(i) Find the value of k for which x=1 is a root of the equation `x^(2)+kx+3=0.` Also, find the other root.
(ii) Find the values of a and b for which `x=(3)/(4)" and "x=-2` are the roots of the equation `ax^(2)+bx-6=0.`

Let's solve the given problem step by step. ### Part (i) **Find the value of k for which x = 1 is a root of the equation \(x^2 + kx + 3 = 0\). Also, find the other root.** 1. **Substitute the root into the equation:** Since \(x = 1\) is a root, we can substitute \(x = 1\) into the equation: \[ 1^2 + k(1) + 3 = 0 \] This simplifies to: \[ 1 + k + 3 = 0 \] \[ k + 4 = 0 \] 2. **Solve for k:** Rearranging the equation gives: \[ k = -4 \] 3. **Write the quadratic equation with k:** Substitute \(k = -4\) back into the original equation: \[ x^2 - 4x + 3 = 0 \] 4. **Factor the quadratic equation:** We can factor this equation: \[ (x - 1)(x - 3) = 0 \] 5. **Find the other root:** The roots of the equation are \(x = 1\) and \(x = 3\).

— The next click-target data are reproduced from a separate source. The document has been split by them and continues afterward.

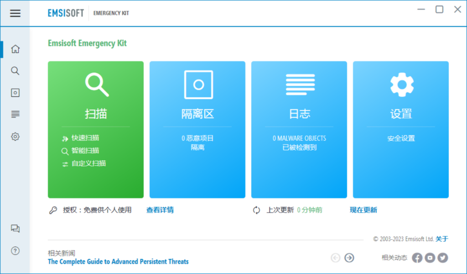Open scan page from sidebar magnifier
The image size is (467, 274).
click(x=15, y=71)
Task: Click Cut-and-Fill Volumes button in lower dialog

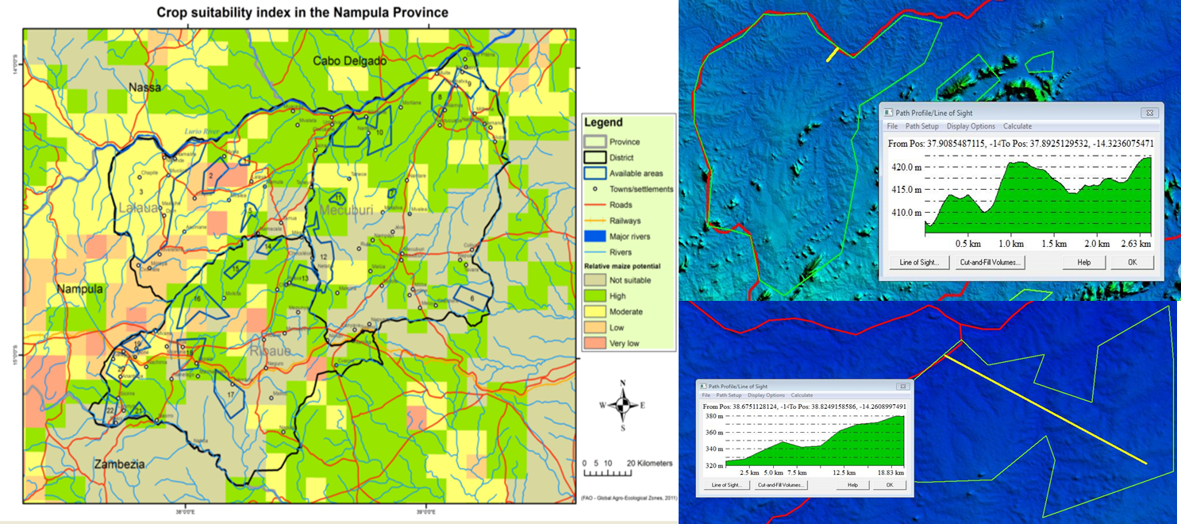Action: pos(781,484)
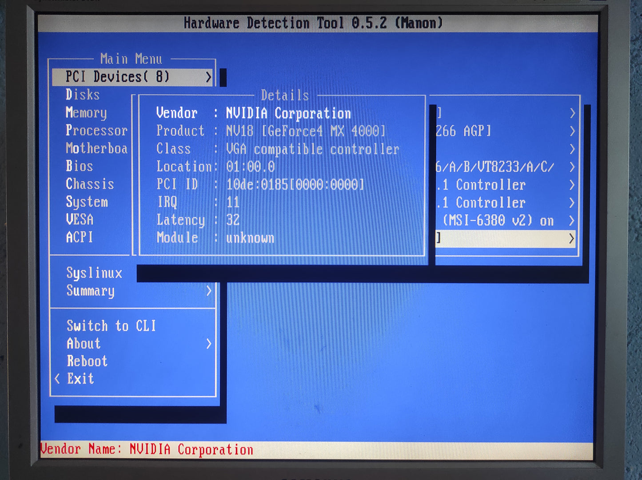Select Processor in the Main Menu
This screenshot has width=642, height=480.
[x=96, y=131]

Thus, the other root is: \[ x = 3 \] ### Summary for Part (i): - The value of \(k\) is \(-4\). - The other root is \(3\). --- ### Part (ii) **Find the values of a and b for which \(x = \frac{3}{4}\) and \(x = -2\) are the roots of the equation \(ax^2 + bx - 6 = 0\).** 1. **Use the first root \(x = \frac{3}{4}\):** Substitute \(x = \frac{3}{4}\) into the equation: \[ a\left(\frac{3}{4}\right)^2 + b\left(\frac{3}{4}\right) - 6 = 0 \] This simplifies to: \[ a\left(\frac{9}{16}\right) + b\left(\frac{3}{4}\right) - 6 = 0 \] Multiply through by \(16\) to eliminate the fraction: \[ 9a + 12b - 96 = 0 \quad \text{(Equation 1)} \] 2. **Use the second root \(x = -2\):** Substitute \(x = -2\) into the equation: \[ a(-2)^2 + b(-2) - 6 = 0 \] This simplifies to: \[ 4a - 2b - 6 = 0 \quad \text{(Equation 2)} \] 3. **Rewrite Equation 2:** Rearranging gives: \[ 4a - 2b = 6 \quad \Rightarrow \quad 2a - b = 3 \quad \text{(Equation 2')} \] 4. **Solve the system of equations:** Now we have two equations: - \(9a + 12b = 96\) (Equation 1) - \(2a - b = 3\) (Equation 2') From Equation 2', we can express \(b\) in terms of \(a\): \[ b = 2a - 3 \] 5. **Substitute \(b\) into Equation 1:** Substitute \(b\) into Equation 1: \[ 9a + 12(2a - 3) = 96 \] This simplifies to: \[ 9a + 24a - 36 = 96 \] \[ 33a - 36 = 96 \] \[ 33a = 132 \quad \Rightarrow \quad a = 4 \] 6. **Find \(b\):** Substitute \(a = 4\) back into \(b = 2a - 3\): \[ b = 2(4) - 3 = 8 - 3 = 5 \] ### Summary for Part (ii): - The values are \(a = 4\) and \(b = 5\). ---